+++ Exercise materials

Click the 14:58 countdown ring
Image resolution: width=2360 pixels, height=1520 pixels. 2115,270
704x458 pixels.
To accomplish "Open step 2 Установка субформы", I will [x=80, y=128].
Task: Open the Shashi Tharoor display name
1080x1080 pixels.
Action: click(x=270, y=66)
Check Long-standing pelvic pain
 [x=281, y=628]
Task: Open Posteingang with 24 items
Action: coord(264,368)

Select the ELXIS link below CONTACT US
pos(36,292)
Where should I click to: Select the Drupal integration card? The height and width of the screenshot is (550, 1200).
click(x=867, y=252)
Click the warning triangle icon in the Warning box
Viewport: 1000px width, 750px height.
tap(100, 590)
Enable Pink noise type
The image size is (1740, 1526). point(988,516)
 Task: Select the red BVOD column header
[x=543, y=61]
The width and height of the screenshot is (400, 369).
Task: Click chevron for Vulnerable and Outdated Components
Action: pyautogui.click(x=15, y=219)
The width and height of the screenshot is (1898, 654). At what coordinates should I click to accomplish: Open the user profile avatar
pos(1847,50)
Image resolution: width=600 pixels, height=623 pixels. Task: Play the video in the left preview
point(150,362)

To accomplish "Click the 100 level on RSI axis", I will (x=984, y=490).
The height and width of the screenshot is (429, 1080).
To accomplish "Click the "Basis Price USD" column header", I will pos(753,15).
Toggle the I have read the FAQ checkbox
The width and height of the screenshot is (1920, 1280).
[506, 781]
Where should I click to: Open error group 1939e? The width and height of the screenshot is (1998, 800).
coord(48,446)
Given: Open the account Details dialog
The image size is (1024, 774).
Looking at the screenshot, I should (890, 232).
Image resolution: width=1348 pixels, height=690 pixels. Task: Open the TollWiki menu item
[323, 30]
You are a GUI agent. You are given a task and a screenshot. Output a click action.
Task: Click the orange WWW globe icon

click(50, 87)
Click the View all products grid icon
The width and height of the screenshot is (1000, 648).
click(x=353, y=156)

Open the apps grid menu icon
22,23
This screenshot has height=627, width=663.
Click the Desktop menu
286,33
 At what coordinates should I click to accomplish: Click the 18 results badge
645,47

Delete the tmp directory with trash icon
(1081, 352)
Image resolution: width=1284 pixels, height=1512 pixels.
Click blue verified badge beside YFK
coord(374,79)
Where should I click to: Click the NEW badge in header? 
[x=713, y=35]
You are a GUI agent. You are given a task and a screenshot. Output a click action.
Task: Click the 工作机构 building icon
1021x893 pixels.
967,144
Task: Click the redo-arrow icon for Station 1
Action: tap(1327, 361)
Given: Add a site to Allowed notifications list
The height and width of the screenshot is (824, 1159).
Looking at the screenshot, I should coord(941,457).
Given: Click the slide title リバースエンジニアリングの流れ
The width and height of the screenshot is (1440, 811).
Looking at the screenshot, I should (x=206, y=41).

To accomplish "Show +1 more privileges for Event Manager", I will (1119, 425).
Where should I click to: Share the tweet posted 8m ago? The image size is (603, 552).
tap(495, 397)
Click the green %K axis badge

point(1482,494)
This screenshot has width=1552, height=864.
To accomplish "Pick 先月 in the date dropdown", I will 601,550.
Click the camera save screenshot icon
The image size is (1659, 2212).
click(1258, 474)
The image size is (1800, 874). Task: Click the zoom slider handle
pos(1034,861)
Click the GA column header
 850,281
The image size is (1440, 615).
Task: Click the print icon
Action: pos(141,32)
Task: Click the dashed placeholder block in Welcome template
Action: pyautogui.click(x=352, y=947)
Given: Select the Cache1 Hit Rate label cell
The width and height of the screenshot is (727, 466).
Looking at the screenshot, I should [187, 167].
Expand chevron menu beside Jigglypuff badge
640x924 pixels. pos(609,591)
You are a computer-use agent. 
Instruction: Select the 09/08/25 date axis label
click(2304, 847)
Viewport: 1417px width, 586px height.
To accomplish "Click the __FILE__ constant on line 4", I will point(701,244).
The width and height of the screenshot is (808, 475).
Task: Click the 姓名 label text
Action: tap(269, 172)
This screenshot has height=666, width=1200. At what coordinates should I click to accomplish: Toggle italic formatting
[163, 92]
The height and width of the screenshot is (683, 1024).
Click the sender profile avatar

++++++

◆ **Your assignment**:
From the first line to the last, retype the records exactly.

◆ **Solved problem**:
Click the 14:58 countdown ring
Image resolution: width=2360 pixels, height=1520 pixels. 2115,270
704x458 pixels.
To accomplish "Open step 2 Установка субформы", I will [x=80, y=128].
Task: Open the Shashi Tharoor display name
1080x1080 pixels.
Action: click(x=270, y=66)
Check Long-standing pelvic pain
 [x=281, y=628]
Task: Open Posteingang with 24 items
Action: coord(264,368)

Select the ELXIS link below CONTACT US
pos(36,292)
Where should I click to: Select the Drupal integration card? The height and width of the screenshot is (550, 1200).
click(x=867, y=252)
Click the warning triangle icon in the Warning box
Viewport: 1000px width, 750px height.
tap(100, 590)
Enable Pink noise type
The image size is (1740, 1526). point(988,516)
 Task: Select the red BVOD column header
[x=543, y=61]
The width and height of the screenshot is (400, 369).
Task: Click chevron for Vulnerable and Outdated Components
Action: pyautogui.click(x=15, y=219)
The width and height of the screenshot is (1898, 654). At what coordinates should I click to accomplish: Open the user profile avatar
pos(1847,50)
Image resolution: width=600 pixels, height=623 pixels. Task: Play the video in the left preview
point(150,362)

To accomplish "Click the 100 level on RSI axis", I will (x=984, y=490).
The height and width of the screenshot is (429, 1080).
To accomplish "Click the "Basis Price USD" column header", I will pos(753,15).
Toggle the I have read the FAQ checkbox
The width and height of the screenshot is (1920, 1280).
[506, 781]
Where should I click to: Open error group 1939e? The width and height of the screenshot is (1998, 800).
coord(48,446)
Given: Open the account Details dialog
The image size is (1024, 774).
Looking at the screenshot, I should (890, 232).
Image resolution: width=1348 pixels, height=690 pixels. Task: Open the TollWiki menu item
[323, 30]
You are a GUI agent. You are given a task and a screenshot. Output a click action.
Task: Click the orange WWW globe icon

click(50, 87)
Click the View all products grid icon
The width and height of the screenshot is (1000, 648).
click(x=353, y=156)

Open the apps grid menu icon
22,23
This screenshot has height=627, width=663.
Click the Desktop menu
286,33
 At what coordinates should I click to accomplish: Click the 18 results badge
645,47

Delete the tmp directory with trash icon
(1081, 352)
Image resolution: width=1284 pixels, height=1512 pixels.
Click blue verified badge beside YFK
coord(374,79)
Where should I click to: Click the NEW badge in header? 
[x=713, y=35]
You are a GUI agent. You are given a task and a screenshot. Output a click action.
Task: Click the 工作机构 building icon
1021x893 pixels.
967,144
Task: Click the redo-arrow icon for Station 1
Action: tap(1327, 361)
Given: Add a site to Allowed notifications list
The height and width of the screenshot is (824, 1159).
Looking at the screenshot, I should coord(941,457).
Given: Click the slide title リバースエンジニアリングの流れ
The width and height of the screenshot is (1440, 811).
Looking at the screenshot, I should (x=206, y=41).

To accomplish "Show +1 more privileges for Event Manager", I will (1119, 425).
Where should I click to: Share the tweet posted 8m ago? The image size is (603, 552).
tap(495, 397)
Click the green %K axis badge

point(1482,494)
This screenshot has width=1552, height=864.
To accomplish "Pick 先月 in the date dropdown", I will 601,550.
Click the camera save screenshot icon
The image size is (1659, 2212).
click(1258, 474)
The image size is (1800, 874). Task: Click the zoom slider handle
pos(1034,861)
Click the GA column header
 850,281
The image size is (1440, 615).
Task: Click the print icon
Action: pos(141,32)
Task: Click the dashed placeholder block in Welcome template
Action: pyautogui.click(x=352, y=947)
Given: Select the Cache1 Hit Rate label cell
The width and height of the screenshot is (727, 466).
Looking at the screenshot, I should [187, 167].
Expand chevron menu beside Jigglypuff badge
640x924 pixels. pos(609,591)
You are a computer-use agent. 
Instruction: Select the 09/08/25 date axis label
click(2304, 847)
Viewport: 1417px width, 586px height.
To accomplish "Click the __FILE__ constant on line 4", I will point(701,244).
The width and height of the screenshot is (808, 475).
Task: Click the 姓名 label text
Action: tap(269, 172)
This screenshot has height=666, width=1200. At what coordinates should I click to accomplish: Toggle italic formatting
[163, 92]
The height and width of the screenshot is (683, 1024).
Click the sender profile avatar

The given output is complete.